The Paradox of American Democracy: Elites, Special Interests, and the Betrayal of Public Trust
by John B. Judis
Pantheon, 2000, 305 pp $26
John Judis has written a valuable book of the kind that rarely interests commercial publishers anymore. It is an overarching, public-spirited argument aimed at that nearly extinct species known as the “common reader,” about the sorry state of our democracy. Although such books are often widely reviewed—and Judis’s certainly has been—they need more than just common sense wisdom to justify their existence to the publishing industry. True, an unsuspected “breakout” is always possible, but the sad fact today is that though conservative public policy books can depend on a reasonably sized natural constituency (along with some mass purchasing by like-minded foundations), liberal authors can have no such confidence. While some pundits and politicians of the center-left have amassed sufficient celebrity to engage the mass media to help sell their books for them (Bill Moyers, Robert Reich, E.J. Dionne), they are few and far between. The rest have been victimized by destruction of the “gentleman” cast to the publishing industry as well as the increasing disappearance of the kind of reader who might once have been expected to support such enterprises with their time and money.
So the appearance alone of Judis’s book is a cause for minor celebration. So too, is its measured, respectful tone. One of the most common weaknesses of leftist screeds these days is that they are pitched in a voice that frequently falls somewhere between whiny and accusatory. The former is one of the unfortunate side effects of the reification of victimization by so many on the left while the latter seems to derive from a sense of embitterment born of marginalization. In either case, it makes it nearly impossible for the writer to do much beyond preaching to the already converted, and therefore reinforces the very isolation from mainstream debate and discussion that caused the isolation in the first place.

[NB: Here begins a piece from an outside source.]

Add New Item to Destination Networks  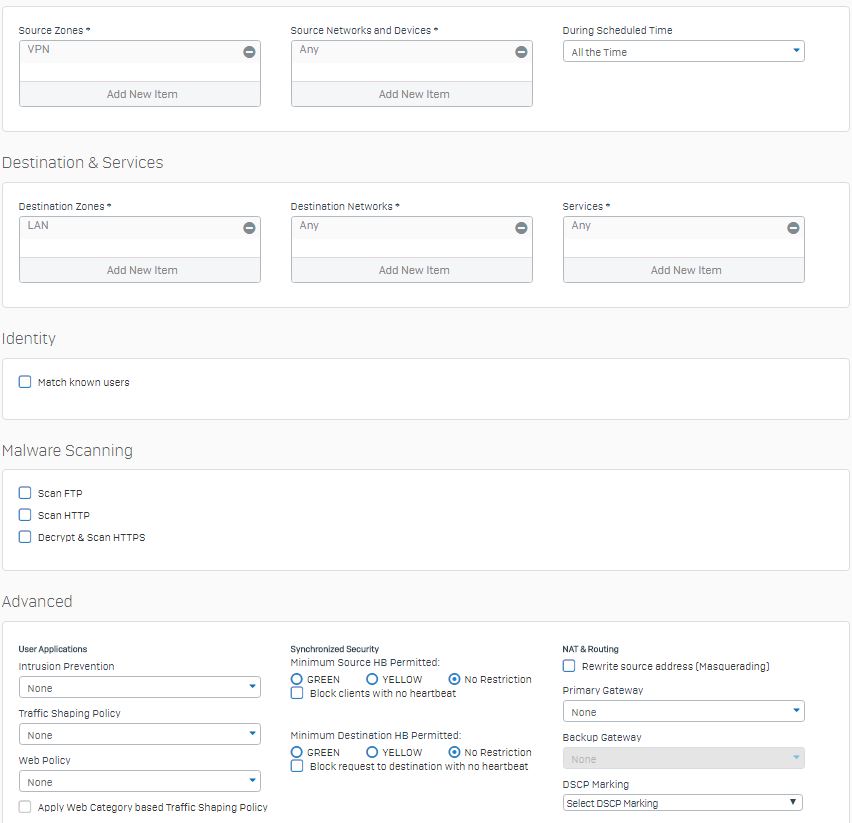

Judis’s work suffers from neither of these foibles. A former long-time contributor to the democratic socialist publication In These Times and currently a regular writer for the New Republic and GQ, he makes no apologies for his left-of-center assumptions. His argument is itself a pretty simple one. Democracy, he insists, requires disinterested elites to balance the competition between capital and labor, and when necessary, to intervene on the side of one or the other on behalf of social peace, domestic cohesion, and what used to be called “the common good.” According to Judis, such elites, which arose in self-organized fashion in the United States during the Progressive Era, and who spearheaded many key reforms, have traditionally been represented by such organizations as the Brookings Institution, the Ford Foundation, the National Civic Foundation, the Counci...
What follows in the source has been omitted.